Hoewel gemeenten collectief zeggen prioriteit te stellen aan goede en goed georganiseerde jeugdzorg, zien we spanningen ontstaan tussen zorgaanbieders en de partijen die nu voor de financiering van die zorg verantwoordelijk zijn. Veel gemeenten kiezen ervoor de ambulante jeugdhulp op korte termijn zelf in te kopen via een aanbesteding. Zij zijn ervan overtuigd dat door dit inkooptraject jeugdige zorgvragers beter en efficiënter geholpen kunnen worden. Ook willen ze door een gezamenlijke inkoop de kosten beter beheersen.
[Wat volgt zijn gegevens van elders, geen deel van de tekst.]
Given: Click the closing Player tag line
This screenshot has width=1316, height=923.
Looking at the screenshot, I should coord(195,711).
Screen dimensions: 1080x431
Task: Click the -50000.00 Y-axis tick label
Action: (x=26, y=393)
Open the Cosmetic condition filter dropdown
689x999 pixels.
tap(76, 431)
Maar onderaan de streep komen zorginstellingen klem te zitten in een moeizaam spel van verantwoordelijkheid, vernieuwing, kostenbesparingen en kwaliteitseisen. Dat is een kwalijke zaak, omdat de zorg zelf ontegenzeggelijk onder dit ambtelijke spel te lijden heeft, en het kind en zijn verwanten uiteindelijk de dupe zijn. Dat moet veranderen. En dat kan veranderen. We moeten naar een heldere, door alle partijen gedragen verdeling van verantwoordelijkheden, naar een zo frictieloos mogelijke overgang van toen naar nu, naar volstrekte transparantie en naar een model waarbinnen stakeholders in hun kracht komen te staan, in plaats van in een hoek worden geduwd.